Building on the pioneering work of Professor C.K. Prahalad of the University of Michigan, Christopher and his colleagues seek to study how services can be developed for and marketed to the bottom two-thirds of the world’s population, who have an annual per capita income of less (often much less) than US$2,000. The first step is to look at the services that already exist and see what lessons—managerial, economic, social, and cultural—can be learned.

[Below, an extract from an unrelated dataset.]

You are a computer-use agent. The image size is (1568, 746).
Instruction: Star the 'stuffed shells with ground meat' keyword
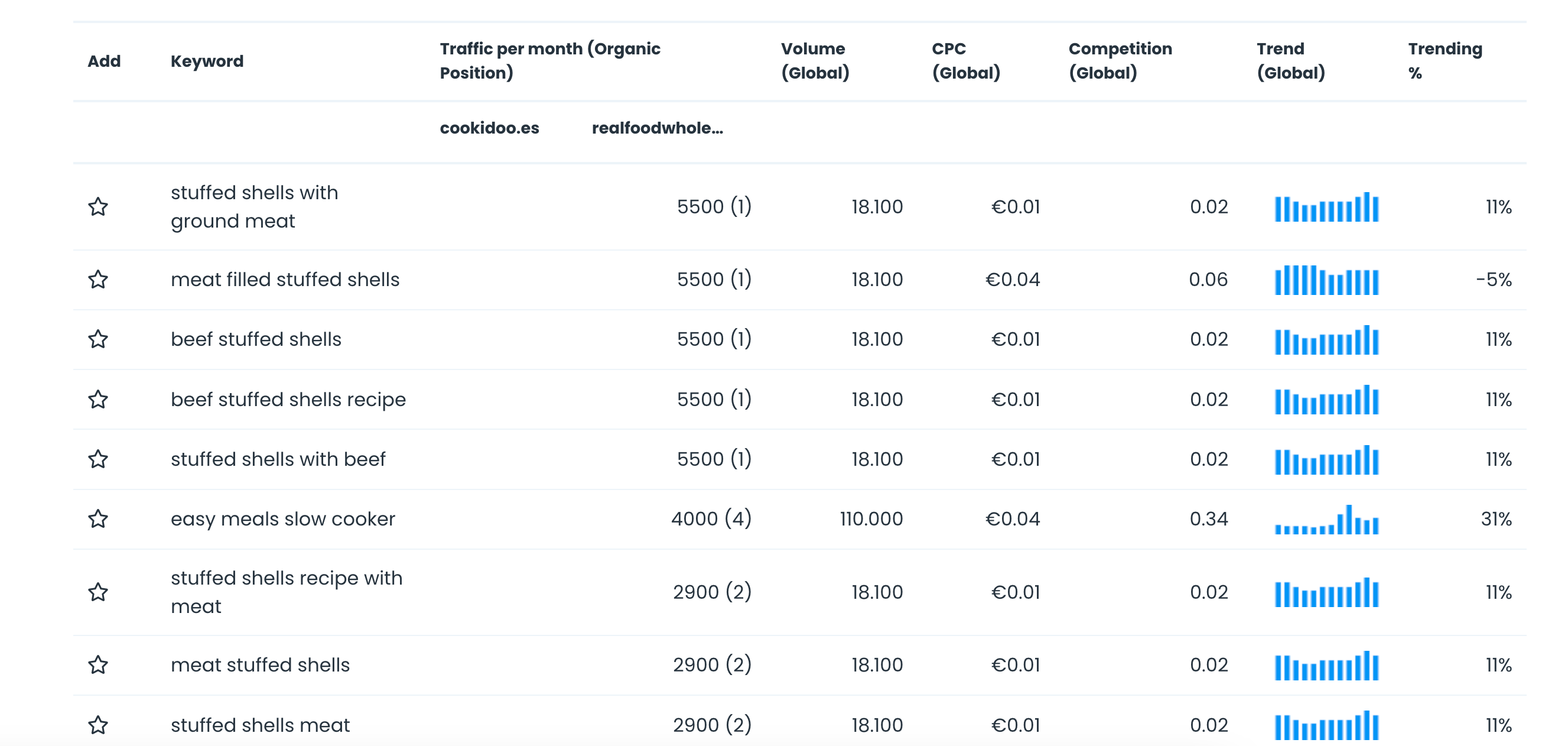point(98,207)
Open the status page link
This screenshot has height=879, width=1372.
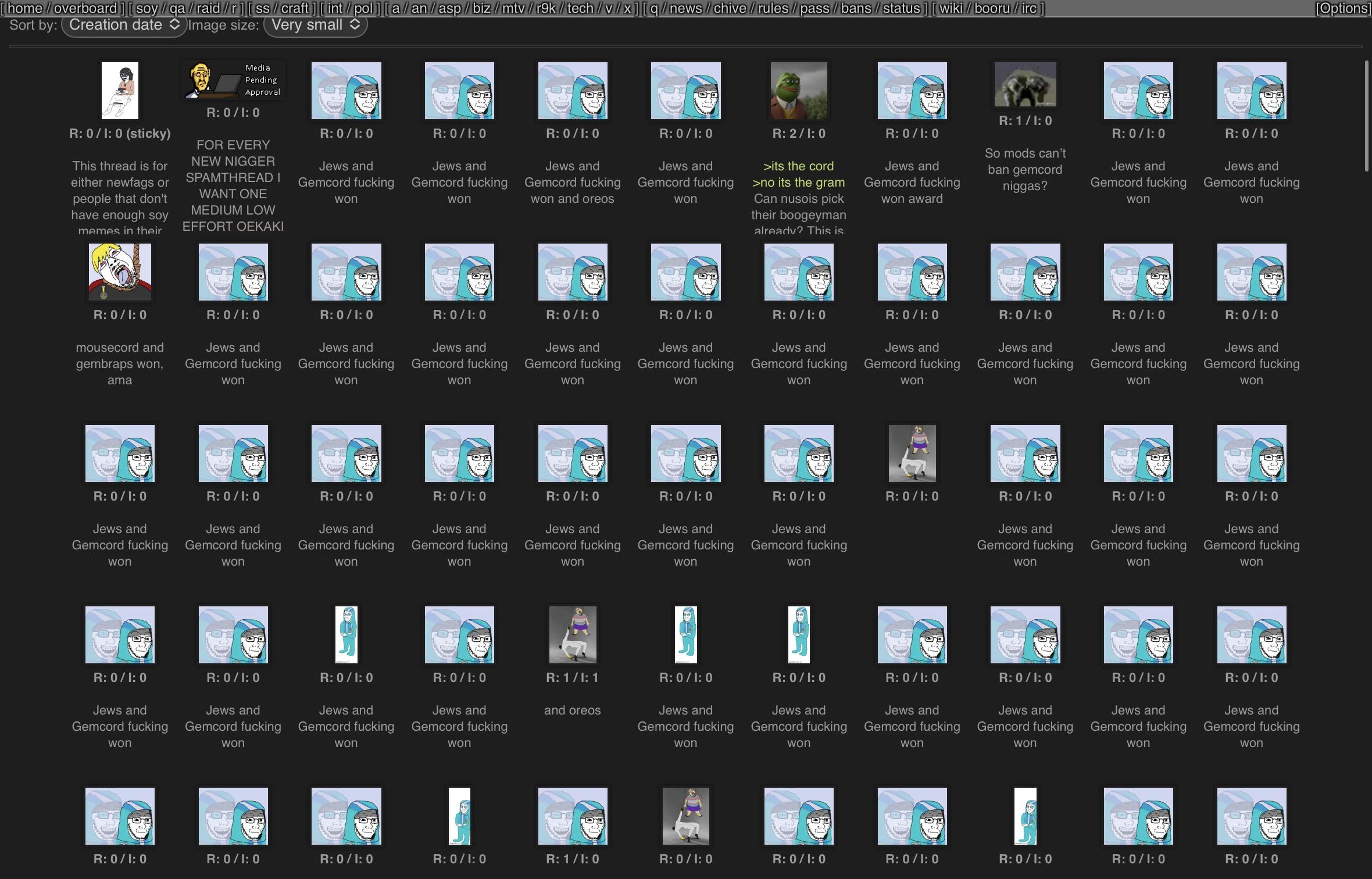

Conference participants were fascinated as Christopher described four preliminary case studies currently in progress:

In Bolivia, PRODEM has developed a low-cost approach to providing small loans (microfinance) to poor Bolivian farmers, using off-line electronic delivery systems designed to be user-friendly for both illiterate and semi-literate people

In Mexico, Banco Azteca is the nation’s newest bank, founded in 2002 to cater to the 16 million households with incomes of US $250-1300 per month (jointly, they have with a combined annual income of US$120 billion). Existing banks consider such small accounts to be “a nuisance.” Banco Azteca’s outlets are located in hundreds of Elecktra appliance stores, owned by the bank’s holding company. Christopher initiated this case study with a visit to a branch in Puerto Vallarta.

In Bangladesh, Grameen Telecom’s Village Phone concept involves making a micro-loan to a village woman of high status and with a prior credit history. This loan enables her to buy a mobile phone, purchase minutes at wholesale rates, and sell calls to villagers, whom she times with a stopwatch and charges at retail. Here the marketing unit of analysis becomes an entire village. The average monthly revenue per community is $120, somewhat more than a typical American pays in monthly cellphone charges.

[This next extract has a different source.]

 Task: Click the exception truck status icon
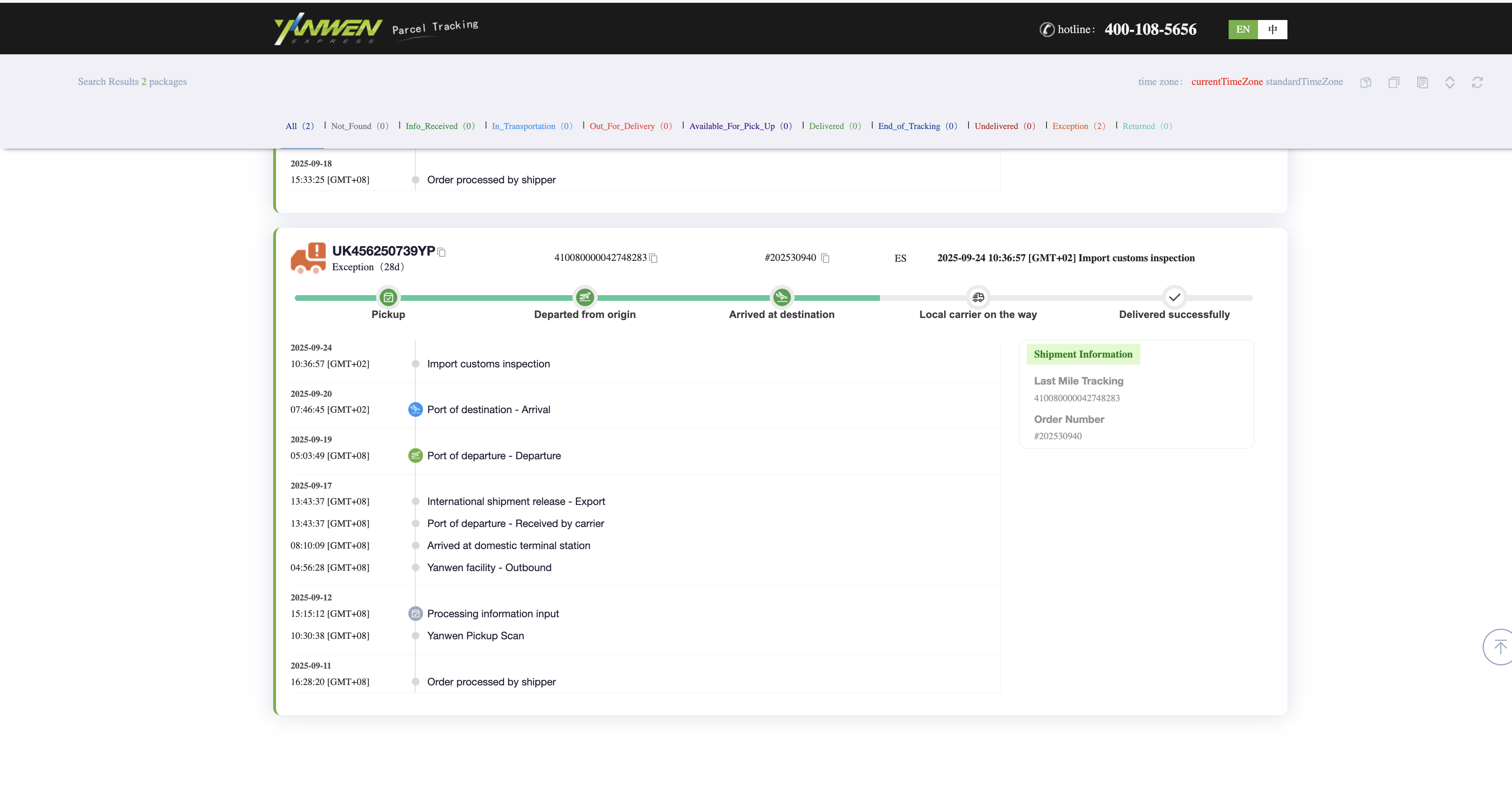[307, 258]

In India, Nutan Tiffin Box Suppliers Association (NTBSA) of Mumbai (Bombay), has been in operation since the 1890s. It is famous for its 5000 dubbawallahs who, organized into cooperative teams of 30, daily pick up 175,000 hot meal containers from wives and mothers in suburban communities and deliver these to their menfolk working in the city, returning the empty containers at the end of the day. Despite a low-tech delivery system (riding into the city on suburban trains, sorting the containers by hand on a paved area outside the station, and walking to their final destinations carrying trays of lunchboxes on their heads), and the need to aggregate and sort boxes twice, they achieve a better than Six-Sigma record on delivery, amounting to one lost box in six million transactions! Christopher described how he had studied the dubbawallahs in action on a recent visit to Mumbai and discussed with Indian managers and academics the transferability of the concept to other cities and other product categories.

Fellow researchers now actively involved in this project include Professors Jochen Wirtz of the National University of Singapore and Javier Reynoso of Tec de Monterrey in Mexico. Others will be added from different countries.

Phase I, which is already underway, comprises a literature review and development of case studies in several emerging economies on different continents. Some of these case studies will be originated by the members of the research team, others will build on and expand the prior work of other researchers.